Elia rise. Quella ragazza ci aveva provato con suo cognato.
«Oh, cielo. Questa sì che è una cosa... strana. Lo sai che stai parlando di mio fratello?»
I loro compagni -anche Baker, non poteva negarlo- si stavano appassionando a quella storia.
«Adesso è veramente interessante.» sussurrò Martina, e Baker annuì con un sorriso.
«E sarebbe bello se non ci provassi più con lui, visto che, come ha detto lui, è già impegnato ed è una cosa molto seria.»
«Ma chi è che vuole impegnarsi?»
«Chi non pensa solo a rifarsi, per esempio, quindi un po' tutti.» disse Damien.
«Ma sta' zitto, finocchio. Cosa ne vuoi sapere tu di ragazze!?»
Il moro aprì la bocca senza dire nulla, a quel punto intervenì Baker.
«Voi due, non aggiungete una sola parola. E tu, Caterina, non osare più chiamare il tuo compagno in quel modo.» il suo tono di voce non prometteva nulla di buono.
«Ho solo detto quello che è.»
La sua compagna di banco, anche lei una nuova arrivata, rise credendo che la sua amica avesse detto qualcosa di divertente.
Damien, intanto, si era girato a fissare la lavagna. Gli tremava la mano per il nervosismo.
«Ma davvero? Perché io vedo un ragazzo, non un ortaggio da insalata.»
«Professore, lei vede male.»
Elia era preoccupato per Damien.
«Ha visto che è entrato dando la mano a... come è che si chiama? Elio?»
«L'ho visto, ma questo non fa di lui un "finocchio". Insomma, nel 2018 non dovrebbe neanche esserci il bisogno di dirvele, certe cose.» si era alzato, e facendo il girò andò a sedersi sulla cattedra.
«Non conosco altro termine.»
«Davvero? Allora... gay, omosessuale me le sto appena inventando?»
Damien non riusciva a guardare nessuno, neanche Elia. Si sentiva umiliato.
«No, non se le sta inventando. Però, vede, io penso che questa categoria non dovrebbe neppure esistere. Sì, diciamolo, è disgustoso vedere due uomini o due donne che si baciano.»
Damien aveva gli occhi umidi e la mascella contratta.
«L'omosessualità, non è altro che una malattia, e sono sicura ci sia anche una cura.»
Baker sospirò, e incrociò le braccia al petto.
«Hai proprio ragione, e io stupido che ho sempre pensato si trattasse di amore.» disse sarcasticamente.
Elia notò una lacrima bagnare la guancia di Damien, che lasciò lì.

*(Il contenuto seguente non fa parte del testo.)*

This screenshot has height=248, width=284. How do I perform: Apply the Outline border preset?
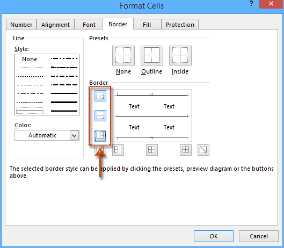point(152,55)
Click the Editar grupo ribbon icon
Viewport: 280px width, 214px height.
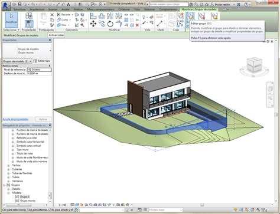click(x=190, y=16)
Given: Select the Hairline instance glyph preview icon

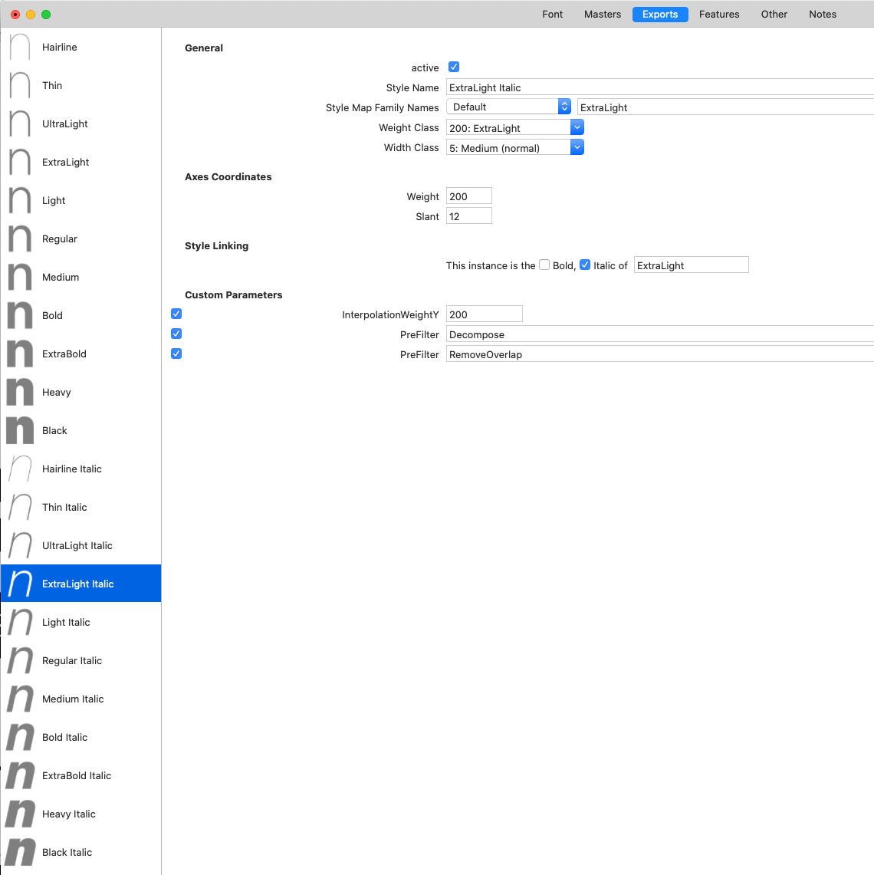Looking at the screenshot, I should click(20, 48).
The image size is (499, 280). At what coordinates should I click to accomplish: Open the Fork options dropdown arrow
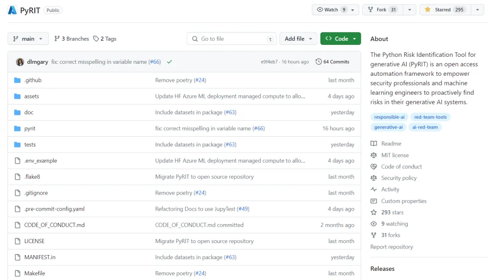tap(409, 10)
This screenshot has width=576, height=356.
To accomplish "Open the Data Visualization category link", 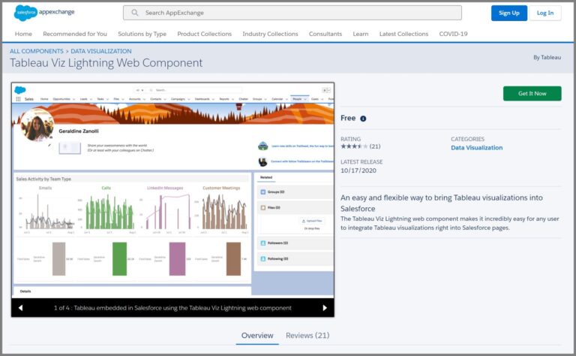I will coord(476,148).
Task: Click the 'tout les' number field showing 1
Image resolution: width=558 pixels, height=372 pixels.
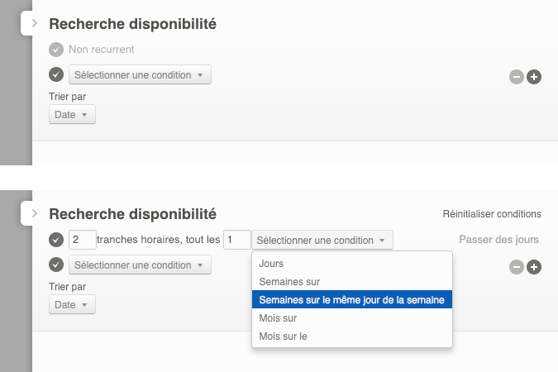Action: 237,240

«L'amore è quello fra uomo e donna.»
«Bentornati nel medioevo!» prese parola Martina, guardando in che condizioni era Dam. Stava ormai piangendo silenziosamente, ma fortunatamente nessuno lo stava vedendo. Qualcuno, pperò lo aveva intutito e provava a sporgersi in avanti per vedere se avesse ragione o meno.
«Nel medioevo facevano bene, professoressa. I fino... gay, dovrebbero essere puniti o guariti.»
«L'hai veramente detto? "Puniti o guariti"?» Martina era sconcertata, ma forse non quanto Baker, che trovava difficoltà a dire qualsiasi cosa.
«Sì. Un esorcista secondo me potrebbe funzionare. Damiano, che ne dici di provare tu per primo?»
Il moro si alzò di scatto dalla sedia e la fece sbattere contro il muro. Sotto lo sguardo di tutti, si diresse verso la porta ed uscì. Elia gli andò dietro subito dopo.